Monday, March 29, 2010

1740 N Sedgwick

Built in 1882, 1740 N Sedgwick is a fine example of the Italianate style of architecture that was very popular in Chicago, as well as much the rest of the US, in the late 19th century.  From all outward appearances it seems to have been especially well maintained, despite its nearly 130 years of age.

Within Old Town there quite a number of Italianate homes, most of which fit two broad categories as either front gabled roofs or townhouses.  These styles are most common on narrow city lots, which are found throughout Chicago.

1740 N Sedgwick fits the first category as it is a front gabled, 2-story residence.  Both styles are typified by ornate cornices detailing, often including corbels and dentils.  It is especially common for the corbels to come in pairs, as we see in this home.  In addition, many of the Italianate homes feature prominent, pedimented and/or bracketed windows and door frames, however this particular specimen lacks this feature.  The windows are normally tall and narrow, while the sashes are commonly single or double paned.  Italianate doors commonly have large narrow panes, mimicking the proportions of the windows.  From their pristine quality, it safe to assume that the doors of this home have been replaced at least once before, though the current doors are fitting for the style of the home. [1]

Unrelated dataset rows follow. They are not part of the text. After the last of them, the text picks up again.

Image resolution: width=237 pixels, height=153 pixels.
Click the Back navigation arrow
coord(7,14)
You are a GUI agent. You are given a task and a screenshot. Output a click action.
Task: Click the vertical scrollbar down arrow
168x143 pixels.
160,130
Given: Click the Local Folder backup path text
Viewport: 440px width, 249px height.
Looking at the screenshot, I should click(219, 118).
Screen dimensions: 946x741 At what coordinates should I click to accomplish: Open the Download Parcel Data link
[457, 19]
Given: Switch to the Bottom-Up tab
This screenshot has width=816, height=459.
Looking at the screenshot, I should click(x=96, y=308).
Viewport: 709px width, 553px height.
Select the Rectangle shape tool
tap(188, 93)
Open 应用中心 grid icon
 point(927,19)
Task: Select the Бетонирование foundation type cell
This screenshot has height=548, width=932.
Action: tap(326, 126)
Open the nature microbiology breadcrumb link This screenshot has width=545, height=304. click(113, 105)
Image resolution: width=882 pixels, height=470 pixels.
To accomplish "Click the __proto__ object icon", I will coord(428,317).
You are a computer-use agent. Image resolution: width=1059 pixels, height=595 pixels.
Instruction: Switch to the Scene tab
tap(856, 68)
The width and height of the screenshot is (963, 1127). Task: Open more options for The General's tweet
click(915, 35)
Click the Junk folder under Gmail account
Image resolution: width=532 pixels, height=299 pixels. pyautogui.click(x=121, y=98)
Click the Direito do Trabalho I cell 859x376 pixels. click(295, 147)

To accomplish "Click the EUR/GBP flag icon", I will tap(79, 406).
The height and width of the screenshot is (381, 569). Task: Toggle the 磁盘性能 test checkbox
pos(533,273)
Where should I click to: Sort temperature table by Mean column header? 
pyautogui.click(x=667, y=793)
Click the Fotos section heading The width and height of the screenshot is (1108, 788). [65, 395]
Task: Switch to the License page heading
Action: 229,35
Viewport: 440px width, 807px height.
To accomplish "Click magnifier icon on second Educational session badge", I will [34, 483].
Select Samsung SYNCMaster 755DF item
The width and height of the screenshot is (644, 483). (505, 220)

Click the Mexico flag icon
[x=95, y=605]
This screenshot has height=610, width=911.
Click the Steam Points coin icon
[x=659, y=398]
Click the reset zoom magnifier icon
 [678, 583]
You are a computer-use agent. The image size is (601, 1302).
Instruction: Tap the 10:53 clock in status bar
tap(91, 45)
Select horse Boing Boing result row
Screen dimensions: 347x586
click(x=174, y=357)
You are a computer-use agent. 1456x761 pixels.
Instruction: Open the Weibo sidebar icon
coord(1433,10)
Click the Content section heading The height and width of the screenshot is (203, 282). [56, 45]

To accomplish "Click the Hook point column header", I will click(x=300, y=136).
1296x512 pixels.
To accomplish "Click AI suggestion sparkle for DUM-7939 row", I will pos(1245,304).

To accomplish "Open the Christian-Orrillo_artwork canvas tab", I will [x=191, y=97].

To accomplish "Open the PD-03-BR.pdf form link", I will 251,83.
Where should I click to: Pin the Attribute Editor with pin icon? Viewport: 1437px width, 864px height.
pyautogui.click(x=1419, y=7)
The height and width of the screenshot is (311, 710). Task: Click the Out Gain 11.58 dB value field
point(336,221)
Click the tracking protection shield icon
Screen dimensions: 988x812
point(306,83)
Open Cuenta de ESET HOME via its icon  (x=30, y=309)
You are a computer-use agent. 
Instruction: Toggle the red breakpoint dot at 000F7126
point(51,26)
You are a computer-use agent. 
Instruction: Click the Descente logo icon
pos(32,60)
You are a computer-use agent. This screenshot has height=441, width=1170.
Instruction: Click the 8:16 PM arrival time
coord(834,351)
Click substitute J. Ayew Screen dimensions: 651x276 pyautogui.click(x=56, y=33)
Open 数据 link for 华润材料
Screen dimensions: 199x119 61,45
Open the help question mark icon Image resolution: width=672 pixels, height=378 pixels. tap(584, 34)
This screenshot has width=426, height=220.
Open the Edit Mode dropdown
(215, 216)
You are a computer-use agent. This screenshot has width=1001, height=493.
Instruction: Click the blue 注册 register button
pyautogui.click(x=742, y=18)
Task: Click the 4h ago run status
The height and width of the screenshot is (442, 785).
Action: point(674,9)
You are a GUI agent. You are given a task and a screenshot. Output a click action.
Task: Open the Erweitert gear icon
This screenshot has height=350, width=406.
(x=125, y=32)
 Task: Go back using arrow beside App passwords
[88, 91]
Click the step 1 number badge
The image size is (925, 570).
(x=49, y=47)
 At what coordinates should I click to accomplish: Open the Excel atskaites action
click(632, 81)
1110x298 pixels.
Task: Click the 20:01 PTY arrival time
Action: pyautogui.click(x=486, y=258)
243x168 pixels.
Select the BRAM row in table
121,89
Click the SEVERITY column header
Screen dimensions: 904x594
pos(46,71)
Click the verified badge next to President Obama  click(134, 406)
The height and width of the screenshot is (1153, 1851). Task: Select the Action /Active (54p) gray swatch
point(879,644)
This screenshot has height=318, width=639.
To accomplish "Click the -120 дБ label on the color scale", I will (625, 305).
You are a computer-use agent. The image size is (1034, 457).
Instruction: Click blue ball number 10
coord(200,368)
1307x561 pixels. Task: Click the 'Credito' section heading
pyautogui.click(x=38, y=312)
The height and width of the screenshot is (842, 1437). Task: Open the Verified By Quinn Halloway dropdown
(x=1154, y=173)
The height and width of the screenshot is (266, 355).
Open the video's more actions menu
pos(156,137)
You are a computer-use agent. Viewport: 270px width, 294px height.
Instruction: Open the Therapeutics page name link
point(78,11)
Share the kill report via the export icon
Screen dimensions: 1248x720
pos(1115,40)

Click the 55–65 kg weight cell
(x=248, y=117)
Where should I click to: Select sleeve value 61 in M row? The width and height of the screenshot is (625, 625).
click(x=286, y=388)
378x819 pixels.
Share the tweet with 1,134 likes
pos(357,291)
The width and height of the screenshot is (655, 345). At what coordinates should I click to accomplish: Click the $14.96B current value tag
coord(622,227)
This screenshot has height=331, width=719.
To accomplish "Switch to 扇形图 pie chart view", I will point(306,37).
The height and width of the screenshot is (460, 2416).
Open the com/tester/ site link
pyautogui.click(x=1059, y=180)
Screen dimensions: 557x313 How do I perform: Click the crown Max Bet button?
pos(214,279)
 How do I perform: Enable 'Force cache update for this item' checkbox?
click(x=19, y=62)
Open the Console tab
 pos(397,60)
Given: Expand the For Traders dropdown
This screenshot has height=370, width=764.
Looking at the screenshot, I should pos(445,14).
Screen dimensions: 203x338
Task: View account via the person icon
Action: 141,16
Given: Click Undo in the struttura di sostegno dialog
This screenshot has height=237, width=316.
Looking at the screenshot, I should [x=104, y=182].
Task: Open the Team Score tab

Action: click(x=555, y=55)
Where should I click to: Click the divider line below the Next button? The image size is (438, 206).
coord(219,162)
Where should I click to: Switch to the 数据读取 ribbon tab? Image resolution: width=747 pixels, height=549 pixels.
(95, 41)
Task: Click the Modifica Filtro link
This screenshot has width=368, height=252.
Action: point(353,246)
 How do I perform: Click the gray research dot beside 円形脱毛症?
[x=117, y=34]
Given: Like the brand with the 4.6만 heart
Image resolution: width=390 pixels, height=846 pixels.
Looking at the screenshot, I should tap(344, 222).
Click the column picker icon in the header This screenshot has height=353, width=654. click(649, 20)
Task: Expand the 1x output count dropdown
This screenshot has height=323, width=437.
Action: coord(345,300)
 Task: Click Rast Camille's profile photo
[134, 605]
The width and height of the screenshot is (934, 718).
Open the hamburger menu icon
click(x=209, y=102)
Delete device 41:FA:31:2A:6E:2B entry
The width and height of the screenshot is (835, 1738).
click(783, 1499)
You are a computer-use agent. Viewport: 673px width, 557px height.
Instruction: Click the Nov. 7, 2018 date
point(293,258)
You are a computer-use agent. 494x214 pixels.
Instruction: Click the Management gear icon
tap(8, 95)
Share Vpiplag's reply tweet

At some point during its history the brick of this home was painted its present gray color.  I note this first because, in general, I believe this practice should be avoided, and second, because I believe that if you are going to paint brick, this is good example of how it should be done.  There are simply far too many brick homes that have been ruined through the careless painting of some inexperienced owner or painter for me to recommend it.  You've probably seen them,with thick chunks of discolored latex paint flaking off of their surfaces around Chicago.  Brick is made of fired clay and is permeable to water, so normally sealing with chemicals or painting is not required and these can cause problems.  Sealing the brick in any fashion can trap moisture inside the wall.  Anyhow, the natural beauty of the brick is usually the most attractive, undoctored state for a brick masonry wall. This wall was painted with a properly bonded elastomeric paint.  Elastomeric paints are able to expand and contract without tearing or cracking, allowing it to withstand the stresses of seasonal weather changes.

I really enjoy the finely crafted wall sconces on either side the entryway.  These provide a nice floral accent to the formality of the rest of the structure.  The tinge of rust coloration on the fixtures plays excellently off the deep walnut color of the front door.  At the same time, the single candle bulb is reminiscent of historic kerosene oil lamps that were common at the time of this homes construction.

[1] My source of education on home styles is primarily from "A Field Guide to American Houses" by Virginia & Lee McAllester, a definitive and much heralded resource on the nuts and bolts of the many styles of American homes, an excellent reference.